Explicado esto bastaría entonces aderezar un poco de mecánica ondulatoria –una que poquísimo tiene que ver con Schrodinger, Bohr, constantes de Planck, qubits, relaciones de incertidumbre y todas esas sistemáticas galimatías sino con una que de la forma más derivativamente pedestre, cognitivamente sesgada y baratamente ciencioficcionera intenta aprovechar las nebulosidades de la teorética oficial–, concretando la premisa residual con las propiedades superlúminicas de los imaginarios taquiones supuestamente capaces de desplazarse en el tiempo; con el entrelazamiento cuántico, la propiedad en la que dos o más partículas en los sistemas microscópicos se bilocan o mantienen estados correlativos a pesar de llegar a separarse espacialmente y también, hipotéticamente, cronológicamente; con la conjetura de cierta información errática transmitida mediante corrientes a nivel subatómico puede amplificarse a través de los microtubulos neuronales, y así tendríamos algunos ingredientes para fermentar una pseudo-explicación para justificar la existencia de condensaciones energéticas rompiendo el continuum lineal, repitiéndose y proyectándose ad absurdum a través de las curvaturas del tiempo.

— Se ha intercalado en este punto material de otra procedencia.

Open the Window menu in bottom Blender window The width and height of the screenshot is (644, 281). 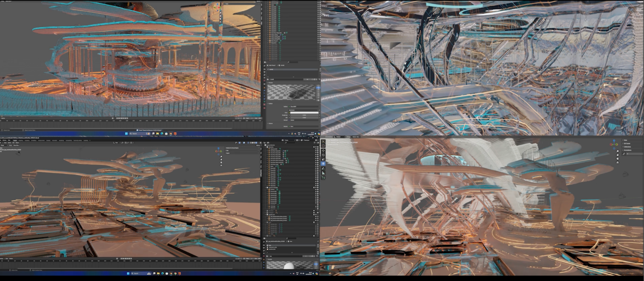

Alcanzado este punto podemos –ahora sí, finalmente– remitirnos al relato de Dickens. A caballo entre lo macabro, lo supersticioso y lo inquietantemente verosímil, construido bajo una elaborada atmosfera de lobreguez y desolación y caracterizada por esa suspensión argumental entre lo sobrenatural y lo psicológico tan cultivada y perfeccionada por Hoffmann, Gautier o Poe, toma lugar en un sombrío desmonte ferroviario, próximo a la entrada de un túnel de piedra, donde se sitúa una caseta de enclavamiento en la que labora el guardavías, un individuo de comportamiento –cuando menos– receloso y excitable a quien el narrador –un entrometido en busca de usanzas y confesiones, es decir: con espíritu de escritor– se aproxima, consiguiéndole una turbadora aseveración, la de que se encuentra acosado por una visión espectral que funge como heraldo de catástrofes que el personaje se descubre incapaz de evitar. La visión es la de un hombre que desesperadamente señala a las vías con una mano mientras con la otra se cubre el rostro, en un indiscutible gesto de espanto, gritando: “¡Hola, ahí abajo!”, expresión con la que se introduce el narrador inicialmente. Lo más contundente del asunto es que cada aparición –presuntamente tres, repartidas a lo largo de un año aproximadamente– antecede el acaecimiento de fatídicos accidentes ferroviales, el último de los cuales es la muerte del guardavías mismo. El descubrimiento final es el epítome de todos: La postura y las palabras de alarma que el maquinista articula durante el siniestro final consisten en la calca conductualmente exacta del espectro.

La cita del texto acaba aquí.